What the task asks: Where does the string "screenshot" occur in the records below? Copy every line that holds it.

Stored data:
════════

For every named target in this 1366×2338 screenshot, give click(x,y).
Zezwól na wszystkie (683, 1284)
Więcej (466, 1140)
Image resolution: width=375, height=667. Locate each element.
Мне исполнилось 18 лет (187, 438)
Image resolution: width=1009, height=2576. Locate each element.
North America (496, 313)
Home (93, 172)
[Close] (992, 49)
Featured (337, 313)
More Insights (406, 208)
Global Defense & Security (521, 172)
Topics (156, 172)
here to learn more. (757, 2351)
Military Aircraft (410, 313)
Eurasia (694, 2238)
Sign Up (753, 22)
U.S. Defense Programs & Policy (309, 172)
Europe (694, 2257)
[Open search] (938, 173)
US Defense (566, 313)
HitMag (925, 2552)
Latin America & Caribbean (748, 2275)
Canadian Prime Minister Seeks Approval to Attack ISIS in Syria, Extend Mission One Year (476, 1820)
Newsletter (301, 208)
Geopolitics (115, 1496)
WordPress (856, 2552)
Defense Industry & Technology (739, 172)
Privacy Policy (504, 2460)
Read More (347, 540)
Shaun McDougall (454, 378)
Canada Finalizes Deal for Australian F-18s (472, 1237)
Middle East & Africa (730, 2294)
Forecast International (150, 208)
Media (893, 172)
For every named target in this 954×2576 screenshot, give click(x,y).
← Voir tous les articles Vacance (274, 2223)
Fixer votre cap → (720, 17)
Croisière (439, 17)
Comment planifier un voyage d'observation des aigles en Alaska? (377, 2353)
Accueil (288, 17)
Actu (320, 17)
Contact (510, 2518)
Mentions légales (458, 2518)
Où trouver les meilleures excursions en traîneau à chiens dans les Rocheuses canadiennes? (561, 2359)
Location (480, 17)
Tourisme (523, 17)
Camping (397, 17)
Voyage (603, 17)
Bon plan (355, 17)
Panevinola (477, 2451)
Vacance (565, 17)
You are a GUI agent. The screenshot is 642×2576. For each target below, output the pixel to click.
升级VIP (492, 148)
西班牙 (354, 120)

════════

Exercise answer:
For every named target in this 1366×2338 screenshot, give click(x,y).
For every named target in this 954×2576 screenshot, give click(x,y).
You are a GUI agent. The screenshot is 642×2576. For each target below, output the pixel to click.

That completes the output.